Report shows more women needed in senior business roles
A new report has shown that the UK's push for gender equality in top business jobs has slowed down.
According to research published by The Pipeline, there are not enough women occupying senior executive roles on committees and corporate boards.
Since April, the number of women in roles such as these has stalled at sixteen percent. The number of companies with no women on their executive committees has actually risen since last year.
The damning report comes after a push by the British government to encourage more female representation in the top jobs of the corporate world.
The numbers of women in positions such as these has in fact dropped from thirty-eight percent to thirty-five percent since this time last year.
Not only would a greater gender balance encourage more women to apply for these jobs, but it would also mean greater financial success for these companies.
According to recommendations put forward by The Pipeline, the more women there are in senior managerial roles, the more profitable the company is.
"Adding one more woman in senior management or on a corporate board, while keeping the size of the board unchanged, is associated with 8 to 13 basis points higher return on assets."
Similarly, the companies that are embracing gender equality in the workplace are more likely to have high financial returns, according to the group.

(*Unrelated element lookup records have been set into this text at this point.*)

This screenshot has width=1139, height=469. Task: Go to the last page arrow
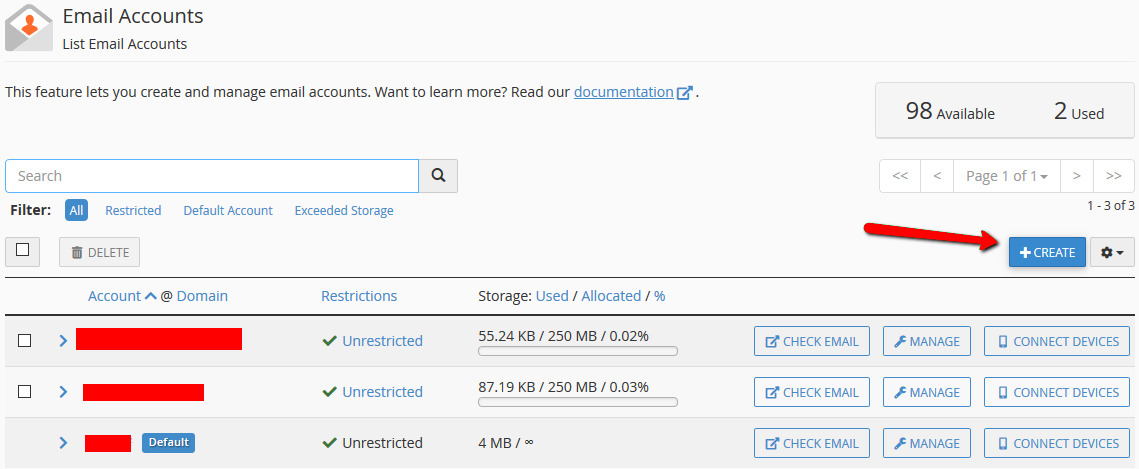pos(1114,176)
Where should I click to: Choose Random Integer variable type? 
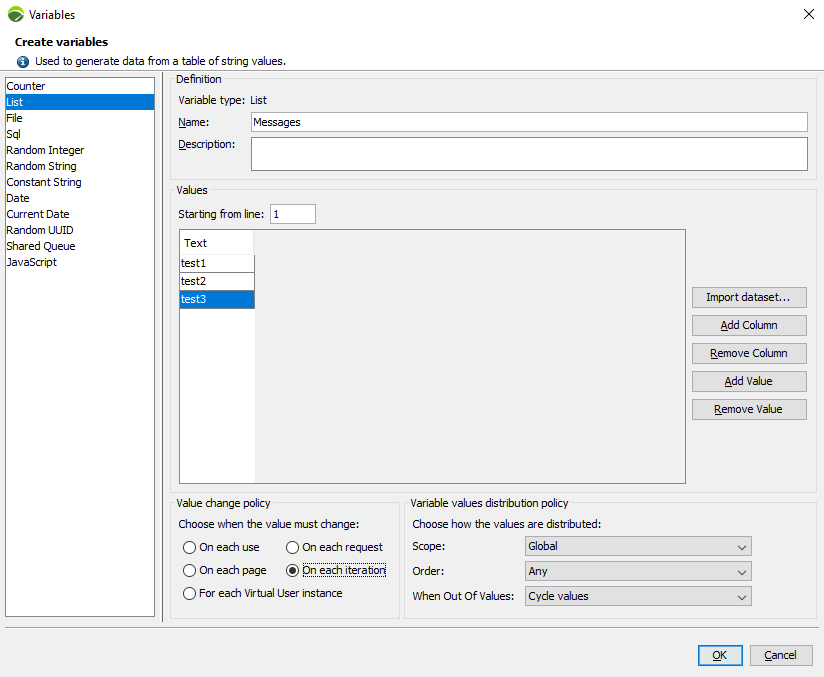coord(45,150)
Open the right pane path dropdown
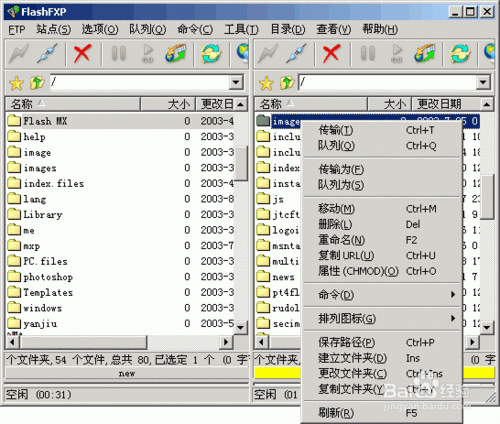Viewport: 500px width, 424px height. point(483,82)
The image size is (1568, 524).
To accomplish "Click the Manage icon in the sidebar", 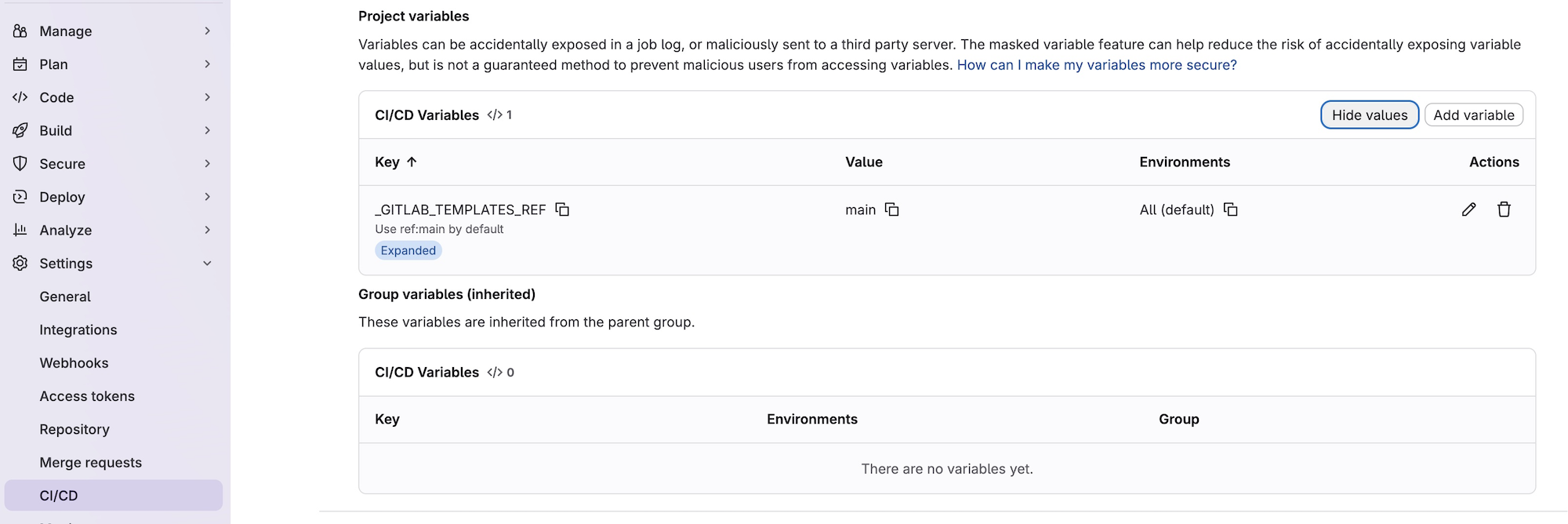I will (x=20, y=31).
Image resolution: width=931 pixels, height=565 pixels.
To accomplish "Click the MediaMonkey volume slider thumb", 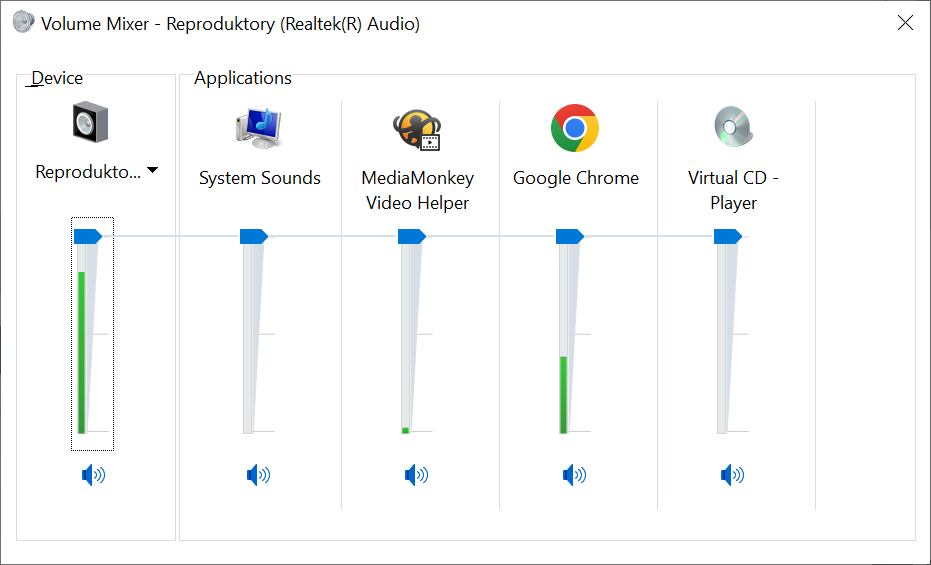I will [411, 236].
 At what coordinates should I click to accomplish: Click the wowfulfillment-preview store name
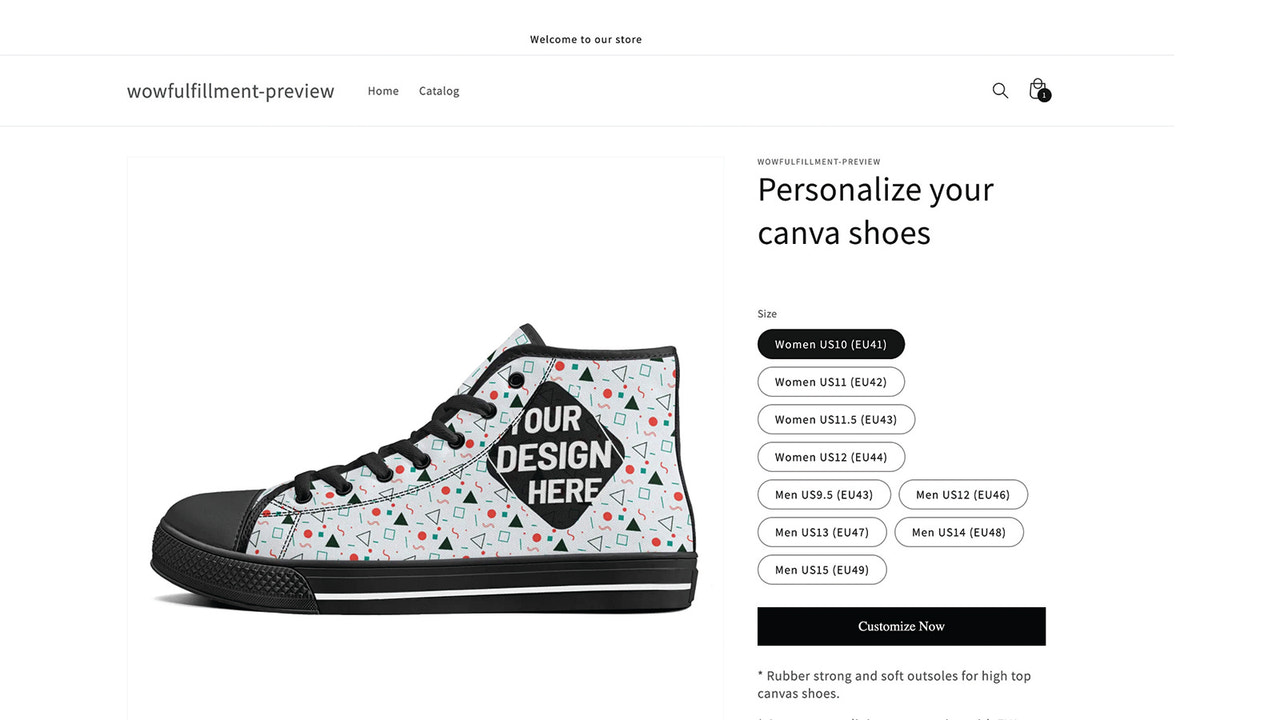[x=230, y=90]
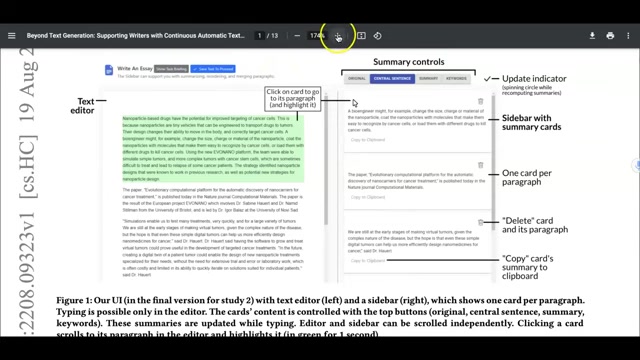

The study also found that once in senior executive roles, women have a tendency to promote more women to other senior positions over men. This would further bridge the gap between men occupying far more senior positions than women in the financial world.
The report recommends that by 2020, FTSE 350 companies should have at least thirty-three percent female representation on their boards.
It also asks that companies voluntarily publish the numbers of women in high positions every year.